Qual era il corretto ordine di votazione degli emendamenti? Secondo principio, gli emendamenti si votano a partire dal più lontano fino al più vicino al testo da emendare. In Aula, è stata contestata a Grasso la scelta di mettere in prima fila l’emendamento 1.203, e il presidente in realtà non ha risposto. Ancor più significativa la decisione di precludere ogni subemendamento al Cociancich. Va infatti considerato che gli emendamenti di maggioranza (quelli concordati in casa Pd) sono stati portati a conoscenza dei senatori all’ultimo momento. Molti sono andati in Aula senza nemmeno averli visti. Il presidente ha deciso che i termini per la presentazione di subemendamenti erano già scaduti. Forse vero, ma le condizioni reali del dibattito avrebbero certo suggerito, se non imposto, almeno una breve riapertura dei termini. Approvato il Cociancich, Grasso ha anche respinto il tentativo di subemendarlo attraverso l’art. 100, comma 5, reg. sen., norma raramente invocata, che però avrebbe potuto consentire una almeno parziale riapertura del confronto.

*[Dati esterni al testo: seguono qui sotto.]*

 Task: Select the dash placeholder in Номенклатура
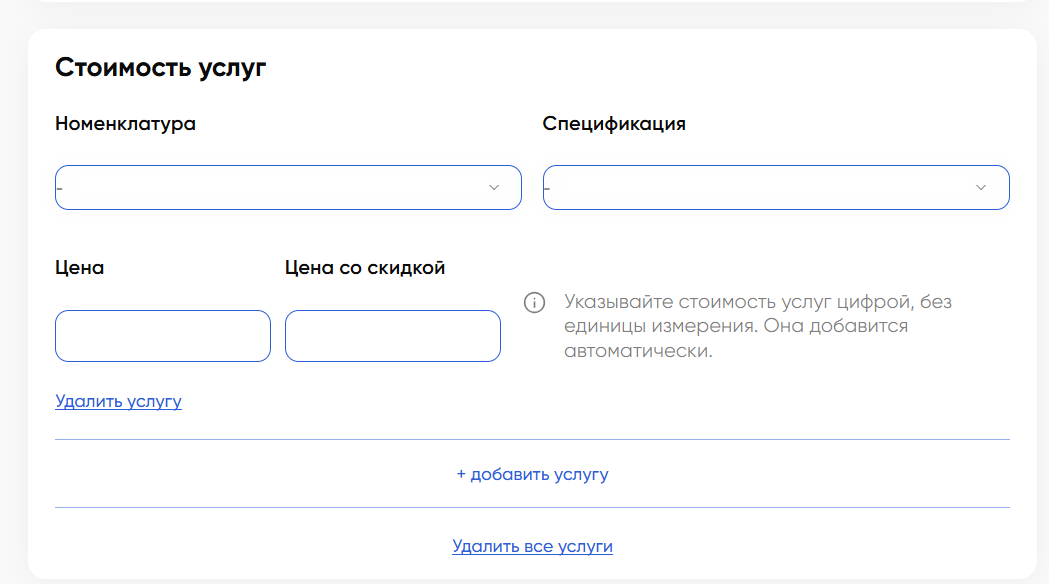[x=59, y=189]
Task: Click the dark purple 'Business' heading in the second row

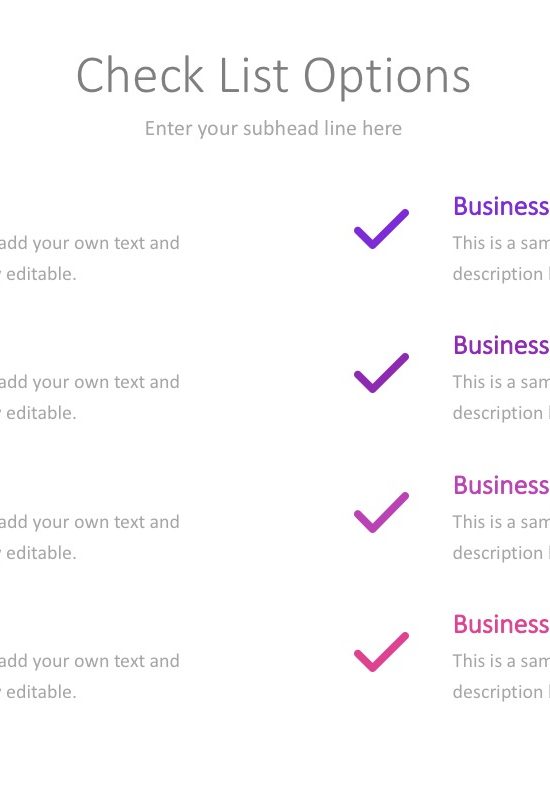Action: (501, 345)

Il trucco c’è, e si vede. Con queste decisioni, l’approvazione del nuovo art. 55 della Costituzione si è sostanzialmente risolta nel voto sull’emendamento Cociancich, che ha precluso tutti gli altri, mentre veniva contestualmente impedito ai senatori di opposizione qualsiasi intervento in via di subemendamento. È stata così anche superata una raffica di voti segreti, rischiosi per il governo. All’accusa di avere consentito l’uso strumentale dell’emendamento 1.203 contro le opposizioni — avanzata da molti nella seduta di giovedì — Grasso ha reagito con stizza, ma senza porre argomenti. E nemmeno ha raccolto le ripetute e insistite richieste di riunire la Giunta per il regolamento. Non a caso. Come sappiamo, i numeri della Giunta non sono blindati per il governo, e il passaggio poteva rivelarsi pericoloso. Analoghe manovre si preannunciano per gli articoli successivi al primo. A quanto leggiamo, per i subemendamenti all’art. 2 il tempo concesso è mezz’ora.
Grasso protagonista, dunque. Avremmo pensato che il primo dovere di un presidente di assemblea fosse nei confronti dell’istituzione presieduta. Dobbiamo ricrederci. Possiamo forse capire l’atteggiamento tenuto verso gli 82 milioni di emendamenti Calderoli, per cui poteva valere l’argomento che non si può mai favorire la paralisi dell’istituzione. Ma questo era ieri. Oggi, vediamo Grasso schierato al fianco del governo. Erano possibili scelte diverse, e letture di regolamento secundum constitutionem, più attente alla necessità che una Costituzione nasca da un confronto reale, e non per il sostegno acritico di maggioranze occasionali e raccogliticce, popolate di anime morte e di voltagabbana.
Quanto accade ci conferma che la fu minoranza Pd ha sbagliato facendosi riassorbire nel gruppone, e sostanzialmente scomparendo nel gorgo della rottamazione costituzionale. Un pezzo del paese non accetta la Costituzione di Renzi, senza se e senza ma perché quella che abbiamo è di gran lunga migliore. Il senatore Cociancich ci comunica in una intervista di preferire la precisione e non la quantità come Calderoli. Rispetto ad entrambi, preferiamo l’intelligenza.